◆ Fragmento proporcionado ◆
Si tratamos de trazar un hilo conductor en la obra de Patricia Vogel, posiblemente nos conduzca al dibujo, en lo más amplio de su concepción. Se trata de un dibujo escurridizo, inquieto, que quiere pero no quiere ser dibujo. Quiere ser cuerpos que se transforman en línea y líneas que adquieren cuerpo. Quiere ser paisaje y quiere ser objeto. Quiere ser trama y también juego. Desde este punto de vista, en su trayectoria hay una obra gráfica muy abierta, que toma múltiples direcciones y que oscila entre lo intuitivo y lo caprichoso.

◆ Material proporcionado ◆

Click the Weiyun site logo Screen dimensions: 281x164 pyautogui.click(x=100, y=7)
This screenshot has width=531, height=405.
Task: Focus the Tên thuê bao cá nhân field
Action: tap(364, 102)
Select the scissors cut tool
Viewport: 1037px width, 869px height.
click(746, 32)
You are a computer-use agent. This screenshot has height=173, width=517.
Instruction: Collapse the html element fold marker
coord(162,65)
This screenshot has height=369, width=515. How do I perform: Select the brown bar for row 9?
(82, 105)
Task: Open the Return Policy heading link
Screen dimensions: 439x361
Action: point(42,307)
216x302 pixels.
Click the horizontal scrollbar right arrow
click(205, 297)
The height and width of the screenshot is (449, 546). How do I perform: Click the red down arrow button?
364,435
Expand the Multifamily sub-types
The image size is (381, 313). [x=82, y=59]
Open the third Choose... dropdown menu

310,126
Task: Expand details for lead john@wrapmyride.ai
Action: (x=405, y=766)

◆ Instrucciones de trabajo ◆
- a) Según el fragmento sobre la obra de Patricia Vogel, ¿entre qué extremos oscila su obra gráfica?
- b) Continúe el fragmento sobre la obra de Patricia Vogel a partir de su última oración.
El listado es material independiente del fragmento sobre la obra de Patricia Vogel.

◆ Respuestas proporcionadas ◆
- a) Entre lo intuitivo y lo caprichoso.

- b)
Pero entre este vértigo hay un contrapunto, un agente más silencioso, que se asoma como meditando entre gubias, materias nobles y gestos de repetición. El oficio del grabado, de una tradición antiquísima, es una manera de dibujar más domada, protocolar, incluso. Hay una poética del grabado en la matriz, que es origen, es madre y unidad, y como tal, el riesgo no le es permitido. Tampoco el capricho ni la experimentación. De ella se espera estabilidad, constancia, redundancia. El grabado, también, es una forma de representación que viene de un encuadre. Es un recorte regular de la masa incorpórea que son las imágenes, que sin embargo en la mente siempre quiere expandirse.
El dibujo expande, la matriz contiene. Repetir y equivocarse es la forma más transversal de aprendizaje en la experiencia sensible. Asumir el error libera al acto de la repetición, desestabilizándolo, permitiendo la disonancia, el desencaje. Y la repetición por su parte le ofrece al error un lugar seguro para aparecer. Cuando se produce este ensamblaje, entre la persistencia del patrón obstinado y la travesura de la forma caprichosa, es que aparece el verdadero paisaje vivo.